Throughout the process, CMS will require the diligent and good faith cooperation of a disclosing party.  Failure to provide cooperation will be considered by CMS as it assesses appropriate resolutions.  If a disclosing party provides false or misleading information, or intentionally omits relevant information, CMS may refer the matter to the DOJ or other appropriate agencies.  Disclosures must be made within 60 days of the date the original overpayment was identified, or the date any corresponding cost report is due, if applicable.  Finally, CMS has set forth factors that it will consider in determining whether to reduce the amounts that would otherwise be owed.  Again, CMS provides no guarantees, or even guidelines, for how it will determine appropriate resolutions.  The factors CMS will consider include

  • The nature and extent of the illegal or improper practice;
  • The timeliness of the self-disclosure;
  • The cooperation of the disclosing party in providing additional information;
  • The litigation risk associated with the disclosure; and
  • The financial position of the disclosing party.

Despite the request of various industry groups, CMS has made no explicit statements about how it will consider or treat disclosures of technical violations (e.g., missing signature, expired agreements, etc.).  Ultimately, CMS states that it has “no obligation to reduce any amounts due and owing,” and that it will make determinations on an individual, facts and circumstances basis for each disclosure.

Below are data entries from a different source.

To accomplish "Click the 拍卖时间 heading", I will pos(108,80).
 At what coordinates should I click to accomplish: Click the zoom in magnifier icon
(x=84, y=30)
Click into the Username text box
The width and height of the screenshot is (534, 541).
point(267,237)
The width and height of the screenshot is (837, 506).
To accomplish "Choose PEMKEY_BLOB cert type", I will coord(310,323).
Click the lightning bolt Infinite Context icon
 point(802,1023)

Having this avenue to attempt to resolve Stark law violations is indeed an improvement that has been needed for a long time.  However, providers cannot take much comfort from CMS’s statement that it has no obligation under the SRDP to compromise amounts due.  Only time and experience will tell how CMS treats these disclosures.  Ultimately, if a disclosing party does not believe that it is receiving appropriate treatment, it appears that the party can remove itself from the SRDP;  however, that is cold comfort after it has brought the matter to CMS’s attention and now has the obligation under the ACA to return overpayments.